It'd be kind of funny if, in her rush to hug Frosty, she accidentally knocks him over and destroys him.
And then, we get the title sequence!

...wait, huh!? Oh, okay, so the title sequence is in the middle of the cartoon, without any rhyme and reason to its insertion. Smart thinking there, Rankin/Bass.

But as long as it has snowflakes and a credit to Jimmy Durante, I'll be okay with it.

And there we go.
So we're back with the living doll, no doubt animated by the same magic that was contained in Hinkle's article of clothing, and we find out that our omniscient narrator likes to play favorites with the characters in his own story. The very first thing he says when we return from the awkwardly placed title sequence is that the hat does in fact belong to Frosty and the children, not Hinkle, and "this point must be made very clear".
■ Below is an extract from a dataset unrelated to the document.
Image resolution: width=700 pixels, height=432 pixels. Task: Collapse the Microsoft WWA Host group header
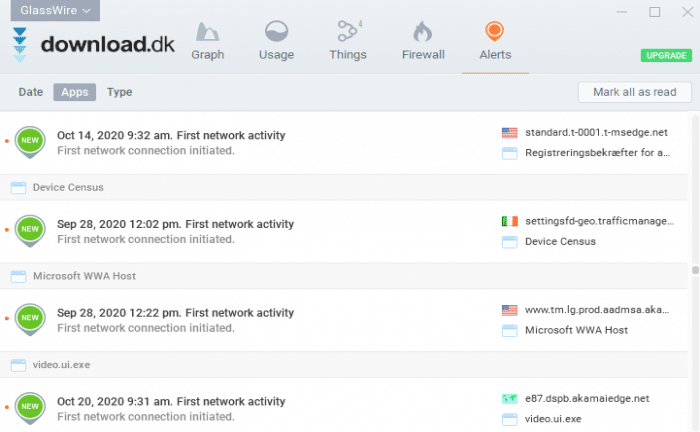tap(84, 276)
Uh, no, Jimmy Durante. If I see someone lose a hat in a blizzard and I pick it up, that doesn't make it mine, no matter what black magic it contains and what miracles it performs. I know I'm harping on this one plot point ad nauseum, but I've had quite a few of my belongings stolen from me just because I left them in an art class, and this line of thinking sounds dreadfully close to the "Finders, Keepers" philosophy. The kids may be cute, but they were thieves, Frosty is stolen property, and if they took this case to court, the judge and jury would be on Hinkle's side. End of story.

I wonder if Jimmy Durante had a creepy, awkwardly colored face muzzle in real life.
And then the narrator even continues with his biased narration and says that Hocus Pocus (the rabbit, who is obviously supposed to be the breakout character everybody loves, the way the camera focuses on him all the time) was fully in the right for stealing his master's hat and giving it to the kids. You know, cartoon, maybe there's a reason why this magician is such an asshole.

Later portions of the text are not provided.